THE familiar war of words about "jazz" festivals, starring generous public funding and contested paper trails, has erupted again.
The subject this time is June's Port Shepstone Ugu Jazz Festival, but stereotyped media coverage has simply swapped the title from some previous, identical tale.
The newspapers cling to tired reporting tropes as if they were life belts in a stormy sea: the programme does not really feature jazz; promises about facilities, audience and artist payments have allegedly been broken; no one appears to know how the promoters concerned got the contract, and so on. Subsequently, politicians A, B, and C are quoted demanding reasons why the money was allocated to an "unworthy" cause such as music rather than to a "worthy" cause such as sport.
The issues merit consideration, but the real problem is not with jazz festivals, but with the press.
The "not enough jazz" argument is a chestnut. Nobody owns the word, and in many African contexts the jazz label legitimately signifies modern urban music or (in Cape Town) simply music you can "jazz" to. Further, jazz is a small audience niche; a bigger ticket-income cushion may be needed to support the artists genre purists want to see.
But if the subject matter were, say, school textbooks, editors would be assigning their investigative team to get answers to most of those questions rather than lazily permitting showbiz writers simply to ask them.
Potentially wasted public money, the allocation of contracts, the making and breaking of promises; the how and why of it all - these should be the meat and potatoes of media seeking to serve their communities. Their public interest is no smaller because they relate to a music festival. Innuendo about role-players unsupported by investigation is no less defamatory in this context either.
It is a tragic commentary on the status some editors accord to the arts that such stories are never allocated investigative resources or senior reporters trained to follow paper trails rather than music trends. Investigation is a specialist reporting skill and, without additional training, even the best arts writer may not possess it.
With consistent digging, perhaps the dots of individual festival debacles could be joined into a pattern revealing the real track record of some role-players.
But even if such work uncovered contracts cavalierly awarded to known villains, it would not automatically condemn music events as "unworthy" recipients of public funds.
Properly managed, the creative industries are employment creators.
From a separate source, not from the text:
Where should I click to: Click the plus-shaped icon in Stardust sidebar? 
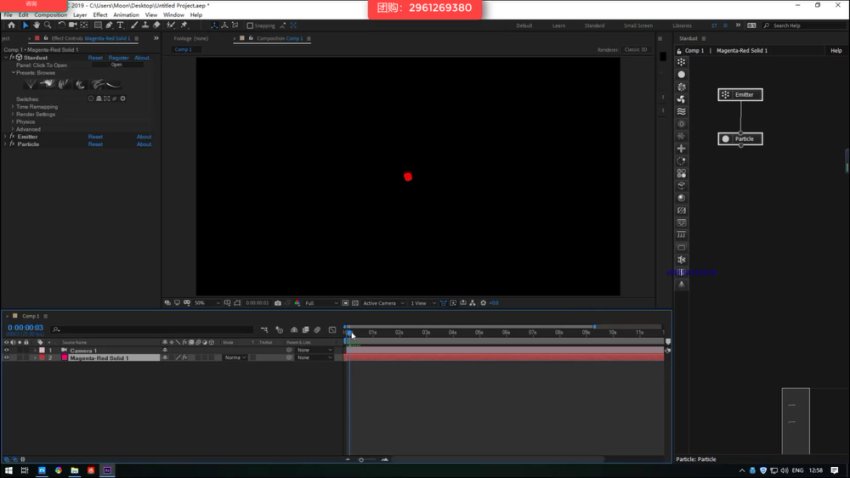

They have significant export potential. They embody heritage and values, can open important public debates and build social cohesion. They provide intellectual and aesthetic experiences vital for an innovative nation.
Editors who cared about balance would ensure their coverage dealt with those aspects too.
THE live music event of this week, is, I am glad to say, unlikely to be beset by this kind of controversy.
Cape-based guitarist and composer Derek Gripper is rarely heard in Johannesburg, but on Sunday the Lucky Bean in Melville hosts a one-night solo recital from him, starting at 7pm.
Gripper is a player for the world of music: he has studied classical violin, South Indian Carnatic music and the traditional genres of the Cape, these last explored memorably on his 2002 collaboration with the late trumpeter Alex van Heerden, Sagtevlei. This event is a launch for his latest release, One Night on Earth, which engages with the melodies of Mali as interpreted by Ali Farka Toure, Toumani Diabate, Ballake Sissoko and Sissoko's collaborator the French cellist Vincent Segal. Gripper's shimmering, meditative guitar tones are beautifully suited to this music, but his often edgy creativity makes the recording (and will make the evening) not a set of readings but what he calls "a conversation between the composers of kora music interpreted by the guitar". Bookings are essential and can be made on (011) 482-5572.
For the rest, Sibongile Khumalo reprises her show, Reflect, Celebrate, Live, previewed last week, at Cape Town's Baxter Concert Hall on Saturday at 8pm.
Theatre Talipot's !Aia - From Cave to Sky continues at the Market Theatre, with its final performance also on Saturday.